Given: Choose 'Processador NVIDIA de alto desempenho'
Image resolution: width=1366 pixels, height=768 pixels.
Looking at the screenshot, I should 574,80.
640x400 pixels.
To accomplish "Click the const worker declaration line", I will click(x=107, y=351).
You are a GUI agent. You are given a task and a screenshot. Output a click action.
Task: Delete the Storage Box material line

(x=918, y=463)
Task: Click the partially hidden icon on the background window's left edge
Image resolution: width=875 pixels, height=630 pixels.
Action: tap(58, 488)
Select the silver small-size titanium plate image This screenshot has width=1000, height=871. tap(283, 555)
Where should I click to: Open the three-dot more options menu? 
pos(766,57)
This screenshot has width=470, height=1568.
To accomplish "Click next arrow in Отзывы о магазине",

___

▶ _Problem description_: Return, please, every line from the one that contains "Task: Click the" through the final line of the listing, exactly, and no others.

▶ _Solved problem_:
Task: Click the partially hidden icon on the background window's left edge
Image resolution: width=875 pixels, height=630 pixels.
Action: tap(58, 488)
Select the silver small-size titanium plate image This screenshot has width=1000, height=871. tap(283, 555)
Where should I click to: Open the three-dot more options menu? 
pos(766,57)
This screenshot has width=470, height=1568.
To accomplish "Click next arrow in Отзывы о магазине",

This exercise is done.